Ismail Mahdi

No. 21 – Arizona Wildcats
- Position: Running back
- Class: Senior

Personal information
- Born: May 28, 2003 (age 23) Kenya
- Listed height: 5 ft 8 in (1.73 m)
- Listed weight: 179 lb (81 kg)

Career information
- High school: Plano East (Plano, Texas, U.S.)
- College: Houston Christian (2022); Texas State (2023–2024); Arizona (2025);

Awards and highlights
- 2× First-team All-Sun Belt (2023, 2024);
- Stats at ESPN

= Ismail Mahdi =

American football running back (born 2003)

Ismail Mahdi (born May 28, 2003) is a Kenyan college football running back for the Arizona Wildcats.

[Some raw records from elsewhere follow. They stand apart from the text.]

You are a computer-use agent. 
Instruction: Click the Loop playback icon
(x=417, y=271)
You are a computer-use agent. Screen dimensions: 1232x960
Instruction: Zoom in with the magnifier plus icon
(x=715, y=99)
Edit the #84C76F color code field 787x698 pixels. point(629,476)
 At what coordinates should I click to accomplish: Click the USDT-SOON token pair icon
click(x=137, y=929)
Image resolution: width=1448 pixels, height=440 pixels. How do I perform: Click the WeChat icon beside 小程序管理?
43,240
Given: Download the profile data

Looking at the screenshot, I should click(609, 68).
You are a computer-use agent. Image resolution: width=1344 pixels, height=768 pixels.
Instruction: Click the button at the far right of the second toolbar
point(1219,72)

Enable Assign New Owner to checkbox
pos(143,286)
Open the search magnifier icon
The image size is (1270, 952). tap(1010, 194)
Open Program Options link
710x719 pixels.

Mahdi began his college career with Houston Christian before transferring to Texas State Bobcats in 2023.

== Early life ==
Mahdi's father was Somali and his mother was Kenyan. They fled Somalia due to the Somali civil war, and Mahdi was born in a refugee camp in Kenya on May 28, 2003.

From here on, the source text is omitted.